POLECENIE – Powtórz dokładnie wszystkie poniższe wiersze. Obrazy pomiń.

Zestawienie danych

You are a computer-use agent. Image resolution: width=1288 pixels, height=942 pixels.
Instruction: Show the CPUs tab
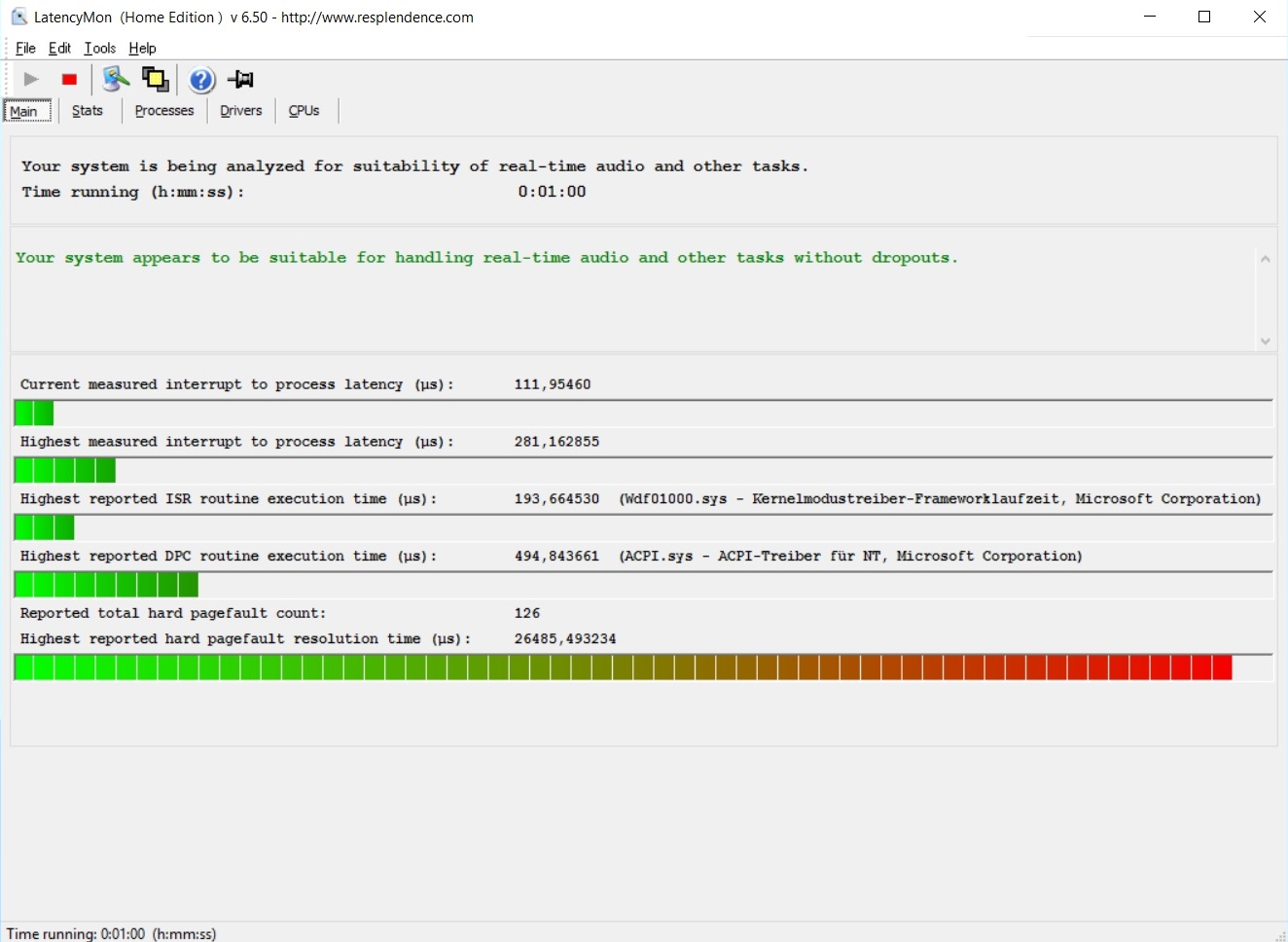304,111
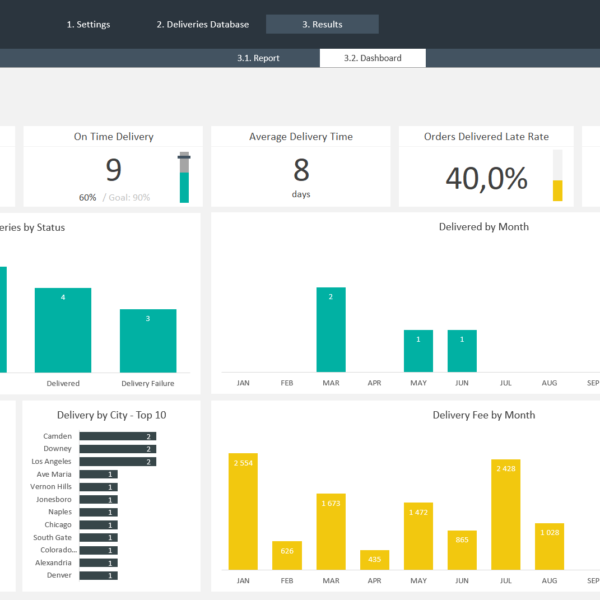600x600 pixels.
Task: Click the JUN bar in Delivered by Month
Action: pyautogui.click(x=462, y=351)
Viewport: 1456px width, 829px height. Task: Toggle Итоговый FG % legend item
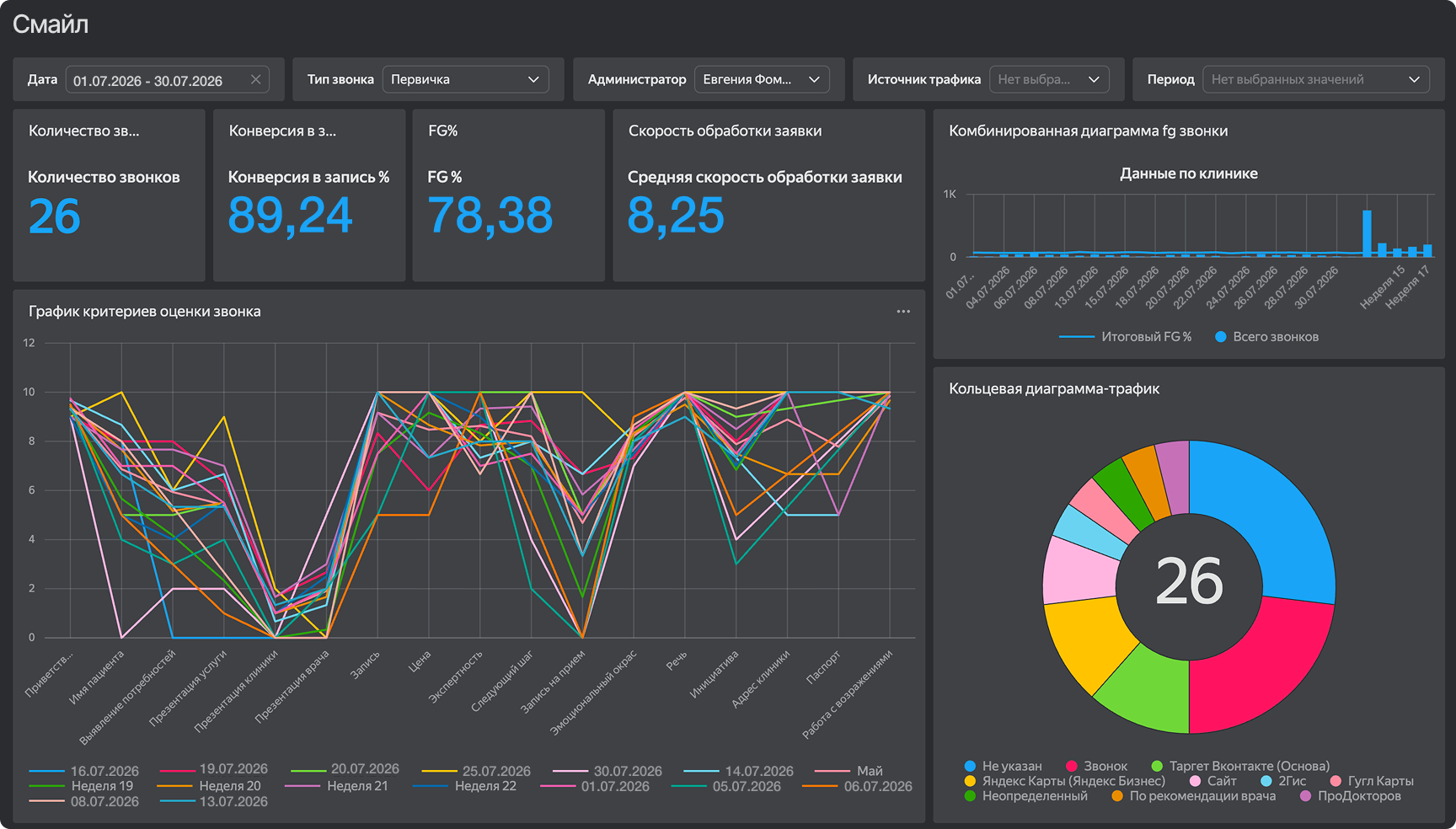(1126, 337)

ROZWIĄZANIE ZADANIA –
You are a computer-use agent. Image resolution: width=1288 pixels, height=942 pixels.
Instruction: Show the CPUs tab
304,111
600x600 pixels.
Task: Click the JUN bar in Delivered by Month
Action: pyautogui.click(x=462, y=351)
Viewport: 1456px width, 829px height. Task: Toggle Итоговый FG % legend item
(1126, 337)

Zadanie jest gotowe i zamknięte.